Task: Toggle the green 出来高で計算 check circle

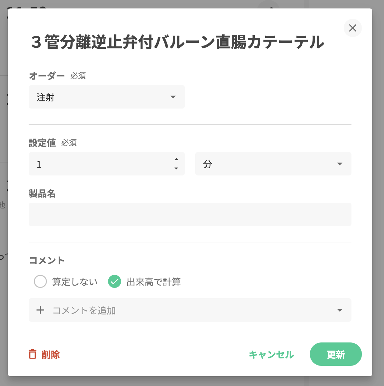Action: click(x=115, y=281)
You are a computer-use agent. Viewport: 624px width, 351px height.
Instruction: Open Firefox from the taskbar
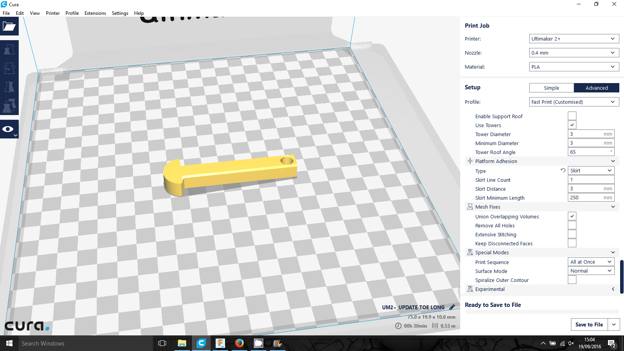pos(239,343)
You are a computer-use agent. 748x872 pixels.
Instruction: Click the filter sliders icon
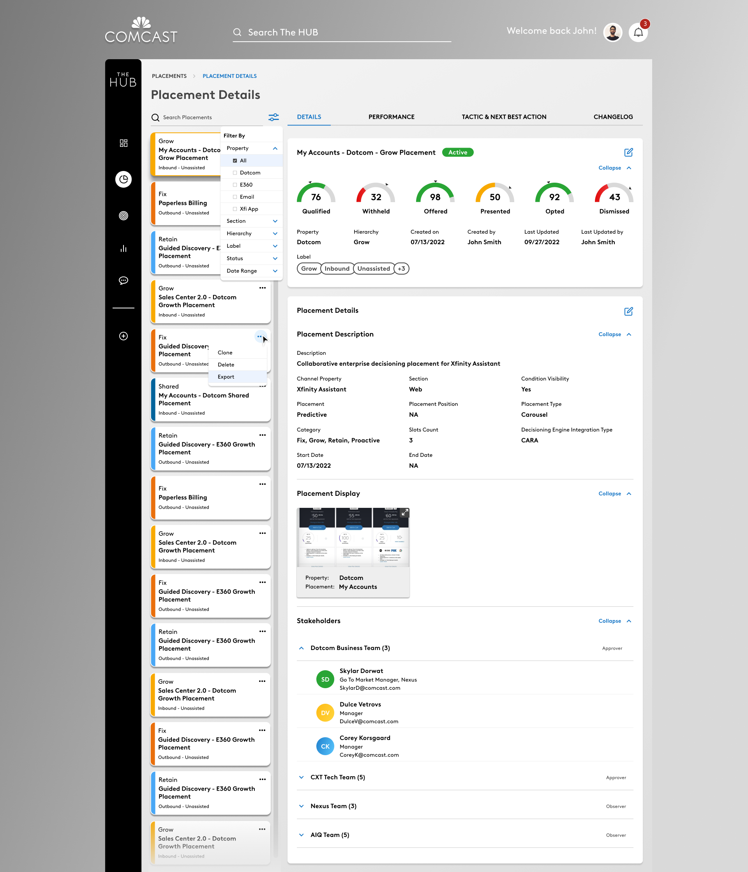coord(274,117)
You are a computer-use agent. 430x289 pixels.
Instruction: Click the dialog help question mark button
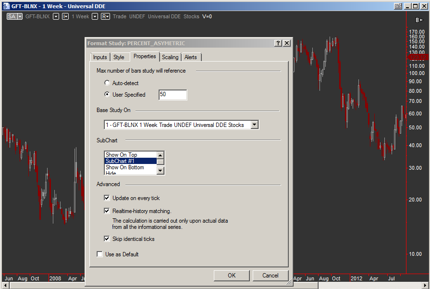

# [TASK GOAL]
Render the records as a numbered list, leaving out blank lines and the pictures.

# [EXPECTED OUTPUT]
1. Task: Toggle the green 出来高で計算 check circle
2. Action: click(x=115, y=281)
3. You are a computer-use agent. Viewport: 624px width, 351px height.
4. Instruction: Open Firefox from the taskbar
5. pos(239,343)
6. You are a computer-use agent. 748x872 pixels.
7. Instruction: Click the filter sliders icon
8. coord(274,117)
9. You are a computer-use agent. 430x289 pixels.
10. Instruction: Click the dialog help question mark button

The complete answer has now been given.